12 Comments

  1. Thanks for bringing this to us even though it is horrific news

  2. blank Larry I. Lund says:

    Messing with the balance of nature is nothing more than a criminal act.

  3. blank BOKinLarksville says:

    No good rotten bastards will kill us all

  4. blank crandreww says:

    US Government bought and paid for my Big Pharma, Big Food, anyone willing to throw a buck at them, and the WE THE PEOPLE GET SCREWED!

  5. look up newleaf potatoes, they were a GMO potato made in teh 1990’s. This is not the first by any stretch.

  6. seems like growing potatoes with less of something suspected of having a harmful effect on humans would be thought of as a good thing.
    perhaps there’s something unnatural in Mr Gucciardi’s thinking.

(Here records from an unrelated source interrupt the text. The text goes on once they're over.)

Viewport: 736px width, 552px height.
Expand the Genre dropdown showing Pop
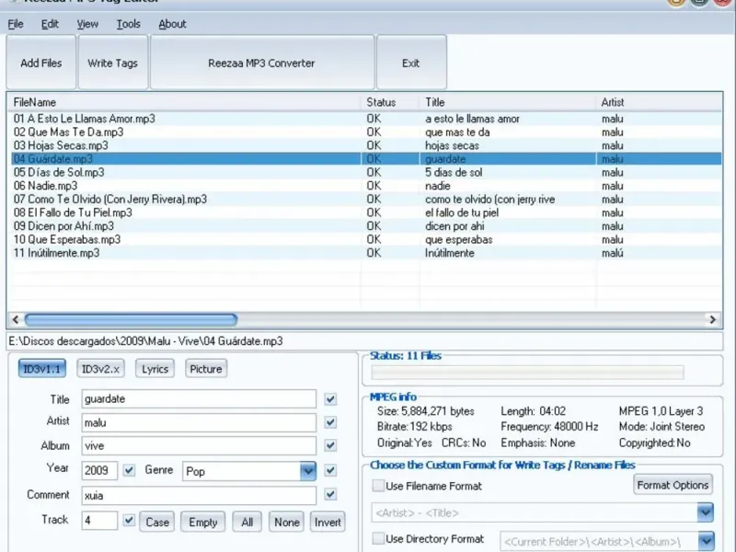(x=307, y=471)
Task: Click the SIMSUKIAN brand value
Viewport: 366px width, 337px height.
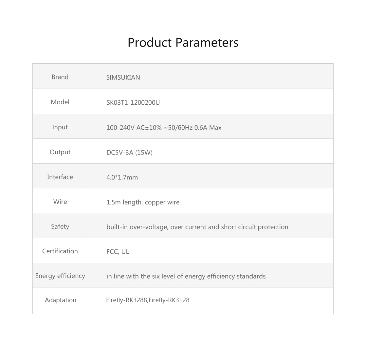Action: [123, 77]
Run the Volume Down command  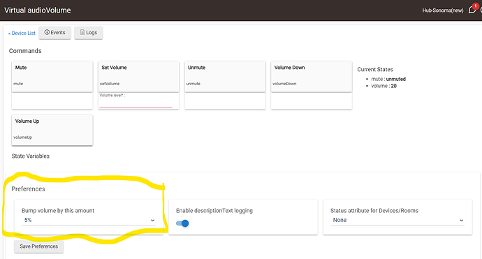[312, 76]
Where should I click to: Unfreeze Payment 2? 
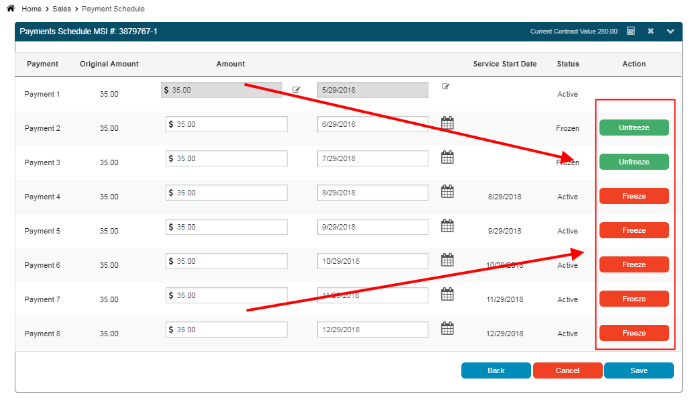click(x=634, y=128)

  7. Can someone PLEASE TELL ME WHY THIS IS A BAD GMO??? I’m firmly against Monsanto’s BT Corn and HT Soybean, but this isnt Monsanto and its not corporate BS. Please, enlighten me before I go spreading the word about the benefits of this GMO. Again, I’m not in favor of GMO’s but some can be good… like golden rice…

    1. blank GMOeducation says:

      The first problem with GMO crops is that we don’t know what impact they will have on the human immune system. We did not co-evolve with these plants. With every new GMO plant (and, admittedly, with each new non-GMO hybrid plant), there exists the possibility for new immune reactions in human consumers, such as allergic and autoimmune reactions.
      The second problem with GMO crops is that they are engineered to resist being sprayed, and therefore are sprayed with continually-increasing amounts of pesticides and herbicides. For example, glyphosate is used on Monsanto’s GMO corn. We all know by now that glyphosate is toxic and can cause autoimmune reactions. An autoimmune disease is permanent; there is no cure.
      I’m sure there are more reasons, but these are the two I thought of off the top of my head.

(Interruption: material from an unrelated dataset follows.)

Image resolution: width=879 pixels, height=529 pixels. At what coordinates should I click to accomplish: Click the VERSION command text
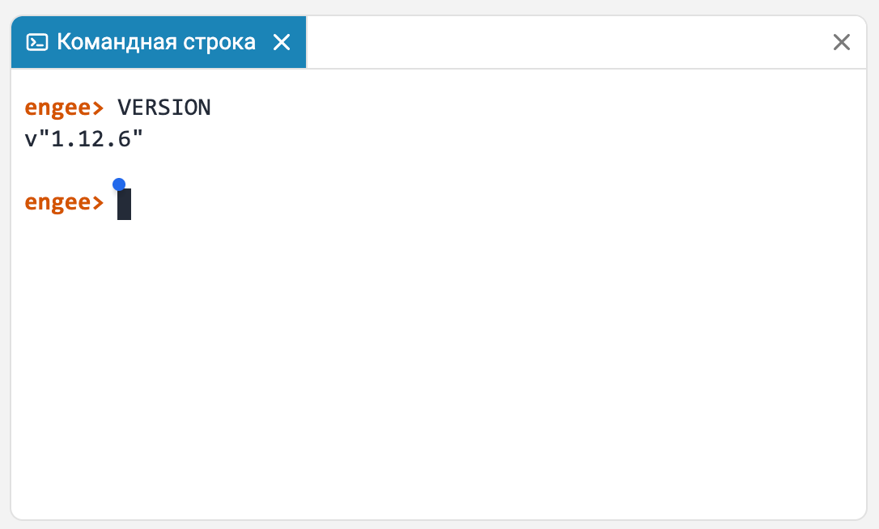(x=164, y=108)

      1. blank SomeoneWithBiologyKnowledge says:

        The vast majority of all modern crop plants are just that — MODERN, human-made species or varieties that do not exist in nature (for example, Zea mays, banana, wheat) and with which we definitely did not co-evolve. These plants were created via the “old fashioned genetic modification way” by breeding different species of plants together to make hybrid ‘mutants’ or by continually selecting the unique individual plants such that the final result is genetically nothing like what we started with — so your first point should apply to almost every type of plant you eat.
        SOME and ONLY SOME GMO plants are glyphosate resistant. Do not, I repeat, DO NOT lump ALL things into one category. The potato mentioned in this article says nothing about the glyphosate resistance gene in it. Thus it is not being sprayed with Round-up. It is, however, being sprayed with VAST amounts of different chemicals made by Monsanto in order to minimize the growth of a potato-late blight fungal pathogen, and without said chemicals the majority of the potato crops in the world would not exist. I would trade a GMO potato that resists late blight to any non-GMO potato doused almost daily with fungicides. And to create such a late-blight resistant potato via genetic modification would “simply” be to take genes THAT ALREADY EXIST in plants related to potato and insert them into the potato — nothing unnatural there. We just can’t easily incorporate these ALREADY EXISTING NATURAL GENES into a potato via standard breeding methods to create a potato product that ‘performs’ to our satisfaction (taste, texture, storage, etc.). Many GM foods have been thoroughly tested and shown to be safe to eat. But some have not. “GMO” is not the problem. Lack of adequate testing is the problem.
        Please attempt to use some actual biologically accurate facts rather than media hype when responding.
        My problem with this is not that this potato is a GM food, but that Monsanto is allowed to 1) block all research in developing a GM potato resistant to late blight potato (because that would eliminate a huge portion of their chemical sales profit), and 2) circumvent the FDA regulations of showing a safe food product.

  8. Huh, I know we can use a syringe to inject pesticide, plant growth regulators or artificial food color into fruit and vegetable, but I never know we can change plant genes with a syringe.
    But I did see doctors or medical researcher change the nuclear content in animal cells or human egg cells by using a syringe. Should we change the images?